Getting Started with Apache Kafka: Real-Time Data Streaming with Node.js

💡 Introduction

In today’s data-driven world, the ability to process and analyze information in real-time is critical for businesses to stay competitive. Whether it’s tracking user activity, monitoring system health, or processing transactions, organizations need a reliable and scalable way to manage streams of data as they flow through their systems. This is where Apache Kafka comes into play. Originally developed by LinkedIn and later open-sourced as part of the Apache Software Foundation, Kafka has become the backbone of real-time data pipelines and streaming applications for companies of all sizes.In this blog, we'll explore the fundamentals of Apache Kafka and demonstrate how to integrate Kafka into a Node.js application. Whether you’re building a microservices architecture, implementing event-driven systems, or just curious about real-time data processing, this guide will help you get started with Kafka and leverage its powerful capabilities in your Node.js projects.

What is Kafka?

Apache Kafka is a distributed event streaming platform that allows you to publish, subscribe to, store, and process streams of records in real-time. At its core, Kafka is designed to handle large volumes of data by breaking it down into streams that can be processed in parallel. It acts as a high-throughput, low-latency platform for building real-time streaming data pipelines and applications that react to data as it.

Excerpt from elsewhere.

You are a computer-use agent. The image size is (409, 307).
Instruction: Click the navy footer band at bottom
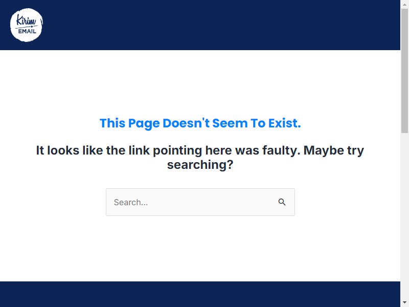click(200, 294)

It organizes data into topics, where each topic is a category to which records (messages) are sent. These topics can be partitioned to allow for horizontal scaling, meaning that as your data load increases, Kafka can grow with you, distributing the load across multiple servers in a Kafka cluster. This makes Kafka a go-to solution for applications that require reliable, scalable, and real-time data processing.

Why Kafka?

Kafka is widely adopted across industries for several compelling reasons:

Scalability: Kafka’s partitioned log model allows it to scale horizontally, making it capable of handling thousands of messages per second with low latency. This is crucial for modern applications that require quick and efficient data processing.
Fault Tolerance: Kafka is built to be resilient. It replicates data across multiple brokers in a cluster, ensuring that even in the event of hardware failure, your data remains safe and accessible.
Durability: Unlike traditional messaging systems, Kafka persists messages on disk, allowing consumers to read at their own pace. This makes Kafka suitable for applications where data durability is critical.
Flexibility: Kafka’s ability to decouple data producers and consumers allows for flexible and scalable architectures. It supports a wide range of use cases, from log aggregation and real-time analytics to event sourcing and stream processing.

💡 Kafka Architecture

Kafka Streams simplifies application development by building on the Kafka producer and consumer libraries and leveraging the native capabilities of Kafka to offer data parallelism, distributed coordination, fault tolerance, and operational simplicity.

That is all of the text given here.